### Tareas requeridas:
(1) Convierte en una lista breve el párrafo del fragmento que comienza con «En ese libro conozco al niño» y conserva sus datos principales.
(2) Reproduce literalmente el fragmento desde "Amigo Carlos, compañero" hasta "Carlos. Carlitos. Carlos.", ambos incluidos.
(3) Traduce al inglés la siguiente oración del fragmento: «Carlos desea que se tenga una mayor y mejor conciencia de su enfermedad.»

### Fragmento extraído:

Día tras día, durante casi un año, la misma cortés y educada rutina:
—¡Buenos días, Alberto!
—¡Buenos días, Carlos! ¿Qué tal?
—Bien, bien.

Y sigue su camino de cada mañana: a comprar el pan, o a entrar o salir del portal de su casa para hacer lo que buenamente tenga que hacer.

Hace un par de semanas, tras su afable y cordial saludo, de repente se detiene y me pregunta:
—Oye, Alberto, ¿a ti te gusta la poesía?

—Pues sí, Carlos, me gusta la poesía —le respondo, sin extenderme más.

Me cuenta que ha escrito un libro de poesía. Bueno, en realidad, que ha recopilado las poesías que lleva escribiendo desde hace más de 25 años, y que por fin ha logrado publicarlas. Me pregunta si quiero uno de los ejemplares que tiene.
—¡Por supuesto! —le respondo—. Pero me lo tienes que dedicar, cual escritor de éxito que se precie.
—Eso está hecho, ahora mismo bajo uno.

A los pocos minutos aparece con un ejemplar en la mano. Rumbo a la frontera, se titula.

Carlos me cuenta que en ese libro narra su lucha desde los 16 años con una enfermedad: la esquizofrenia. Como voy apurado de tiempo, como casi siempre, le doy las gracias y sigo con mi trabajo, no sin antes prometerle que por la tarde, en casa, comenzaré a leerlo. Y eso hice.

En ese libro conozco al niño que nunca conocí, aunque durante años compartiéramos aula en la desaparecida EGB del colegio Salesianos. Cuenta que desde los 13 años empezó con los primeros síntomas; de lo infeliz que fue, de sus ingresos en el hospital, de las medicaciones a las que fue sometido, de su breve etapa laboral en la que fue víctima de un jefe “jeta” que contrataba empleados con minusvalías para recibir subvenciones, pero que después los explotaba hasta 16 horas al día. De sus amores imposibles, de su profunda fe religiosa, de su familia y de algunas ilusiones truncadas, muchas de las cuales ya nunca podrá realizar, pero siempre con ganas de seguir adelante.

Carlos desea que se tenga una mayor y mejor conciencia de su enfermedad. Que no por ser esquizofrénico se es una persona violenta o peligrosa. Lo cuenta en su libro entre poemas que dedica a cada uno de los momentos y personas clave de su vida. Y termina siendo consciente de los fallos que pueda haber en el libro, pero afirmando que todo lo que hay en él es lo que sale de su interior, porque lo vive así, a golpe de verso y prosa.

Y uno se queda, tras la lectura, algo absorto y meditabundo. Es ahora cuando comprende —haciendo un enorme esfuerzo de memoria— algo de aquella infancia de Carlos.

Amigo Carlos, compañero del colegio, que María Auxiliadora siempre te proteja, y que la vida, a partir de ahora, siempre, siempre te trate bien.
Carlos Alonso. Carlos. Carlitos. Carlos.

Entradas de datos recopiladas

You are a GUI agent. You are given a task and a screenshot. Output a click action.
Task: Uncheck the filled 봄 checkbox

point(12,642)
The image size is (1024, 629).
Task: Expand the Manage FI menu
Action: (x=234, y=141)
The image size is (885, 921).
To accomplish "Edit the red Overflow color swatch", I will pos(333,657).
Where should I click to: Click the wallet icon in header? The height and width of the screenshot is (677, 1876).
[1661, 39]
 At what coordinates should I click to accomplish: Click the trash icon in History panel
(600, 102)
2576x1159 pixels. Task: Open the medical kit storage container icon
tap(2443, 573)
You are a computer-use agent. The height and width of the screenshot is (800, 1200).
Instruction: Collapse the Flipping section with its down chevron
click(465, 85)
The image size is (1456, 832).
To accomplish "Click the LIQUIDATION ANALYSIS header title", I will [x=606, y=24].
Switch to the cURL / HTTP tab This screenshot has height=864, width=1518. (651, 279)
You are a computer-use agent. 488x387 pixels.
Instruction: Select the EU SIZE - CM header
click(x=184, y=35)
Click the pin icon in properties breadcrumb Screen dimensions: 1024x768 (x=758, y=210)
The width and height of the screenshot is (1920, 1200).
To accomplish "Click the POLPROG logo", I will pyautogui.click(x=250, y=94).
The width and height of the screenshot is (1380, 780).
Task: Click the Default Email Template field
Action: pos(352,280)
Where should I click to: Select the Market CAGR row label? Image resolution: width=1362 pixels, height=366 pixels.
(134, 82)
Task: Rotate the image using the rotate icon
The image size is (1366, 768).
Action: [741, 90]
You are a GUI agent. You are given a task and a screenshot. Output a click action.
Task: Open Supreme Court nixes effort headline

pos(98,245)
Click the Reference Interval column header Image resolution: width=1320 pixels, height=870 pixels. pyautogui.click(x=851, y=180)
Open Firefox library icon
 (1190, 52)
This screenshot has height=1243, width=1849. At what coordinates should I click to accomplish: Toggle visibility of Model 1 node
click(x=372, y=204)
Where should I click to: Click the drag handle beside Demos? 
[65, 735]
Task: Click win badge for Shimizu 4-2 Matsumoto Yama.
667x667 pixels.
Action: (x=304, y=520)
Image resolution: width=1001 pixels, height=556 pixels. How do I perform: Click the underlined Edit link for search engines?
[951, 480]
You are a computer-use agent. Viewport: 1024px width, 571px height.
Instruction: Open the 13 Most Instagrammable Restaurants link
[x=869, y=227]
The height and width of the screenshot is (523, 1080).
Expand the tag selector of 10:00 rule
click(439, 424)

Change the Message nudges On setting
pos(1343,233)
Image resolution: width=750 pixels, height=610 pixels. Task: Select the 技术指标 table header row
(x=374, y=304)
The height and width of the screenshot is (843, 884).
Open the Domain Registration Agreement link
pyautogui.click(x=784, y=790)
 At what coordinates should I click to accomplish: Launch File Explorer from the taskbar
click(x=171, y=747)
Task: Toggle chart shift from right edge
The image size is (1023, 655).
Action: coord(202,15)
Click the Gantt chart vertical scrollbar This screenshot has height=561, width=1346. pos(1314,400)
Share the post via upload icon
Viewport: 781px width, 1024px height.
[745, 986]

### Respuestas:
(1)
- En el libro aparece el niño que el narrador no llegó a conocer, aunque compartieron aula durante años en la desaparecida EGB del colegio Salesianos.
- Carlos empezó con los primeros síntomas a los 13 años.
- Relata lo infeliz que fue, sus ingresos en el hospital y las medicaciones a las que fue sometido.
- Cuenta su breve etapa laboral con un jefe "jeta". Ese jefe contrataba empleados con minusvalías para recibir subvenciones y después los explotaba hasta 16 horas al día.
- Habla de sus amores imposibles, de su profunda fe religiosa, de su familia y de ilusiones truncadas que en muchos casos ya nunca podrá realizar.
- Siempre mantiene las ganas de seguir adelante.

(2)
Amigo Carlos, compañero del colegio, que María Auxiliadora siempre te proteja, y que la vida, a partir de ahora, siempre, siempre te trate bien.
Carlos Alonso. Carlos. Carlitos. Carlos.

(3) Carlos wishes for a greater and better awareness of his illness.